Facebook Inc. may know by this summer whether it could face billions of dollars in fines stemming from potential violations of the European Union’s data privacy law.
Ireland’s Data Protection Commission has been investigating whether the social media giant’s data practices have violated the General Data Protection Regulation.
“We are well advanced, but not at the final stages,” Irish Data Protection Commissioner Helen Dixon told Bloomberg Law April 5 on the sidelines of the International Privacy + Security Forum in Washington. Dixon said Irish investigators will give her a report “certainly in the next two months.”
Companies can face fines of up to 4 percent of annual revenue or 20 million euros ($22.4 million), whichever is greater, for violating the GDPR. If Dixon’s office finds that Facebook did so, it could result in over $2 billion in fines for Facebook, based on its fiscal year 2018 revenue of $55.8 billion.
Facebook spokesman Andy Stone declined to comment “on any of the ongoing investigations.”
Facebook likely will be given investigative report soon, Dixon said. The office “is literally on the verge of issuing” initial reports to the parties, she said.
Dixon’s office is investigating several tech companies, including Apple Inc., Twitter Inc., and LinkedIn Corp. for alleged GDPR violations. All of the companies have their European headquarters in Ireland.
The investigative report will kick off a comment period during which Facebook and parties claiming harm from alleged violations are able to weigh in on the findings. Dixon said that process takes about six weeks, after which she will consider the final report. The European Data Protection Board, a collection of other EU data protection commissioners, are also involved, but Dixon is the lead regulator under the EU’s one-stop-shop enforcement mechanism.

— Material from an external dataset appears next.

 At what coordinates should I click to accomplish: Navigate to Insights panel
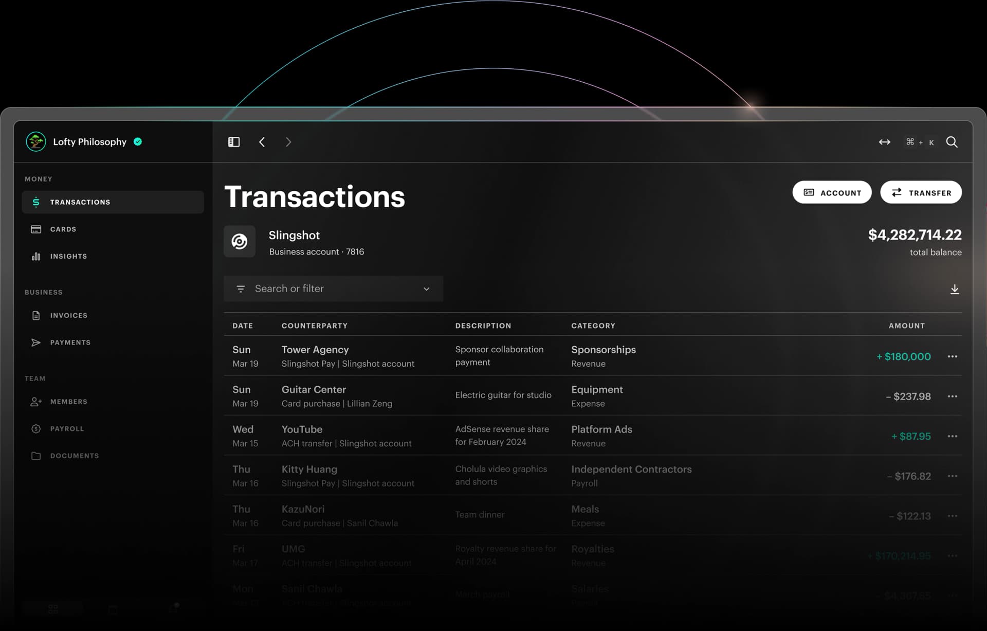tap(68, 256)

EU privacy regulators take into account any remediation companies take to limit ongoing alleged EU privacy actions. Any such efforts are weighed against the “gravity, nature, and duration” of any alleged infringement of EU privacy law, Dixon said.
Facebook is currently facing seven EU investigations. The social media giant also has to deal with separate privacy investigations into Instagram and WhatsApp.
Dixon said she’s been working with Facebook on data protection areas such as “looking back at the Facebook app developer program,” which has 1.6 million app developers, and how they are overseeing the program.
Dixon said those reviews are ongoing and that she wants to make sure Facebook is properly vetting developers when they access user data.
The number of large tech companies subject to Ireland’s privacy oversight may increase depending on the outcome of Brexit, Dixon said. Under a no-deal Brexit, data transfers from the EU to the U.K. would grind to a halt without some other data transfer mechanism, she said.
Companies based in the U.K., Dixon said, would have to designate representatives in the EU to deal with any European enforcement matters. Dixon said some companies, including Accenture Plc, have indicated they will be taking their operations to Ireland.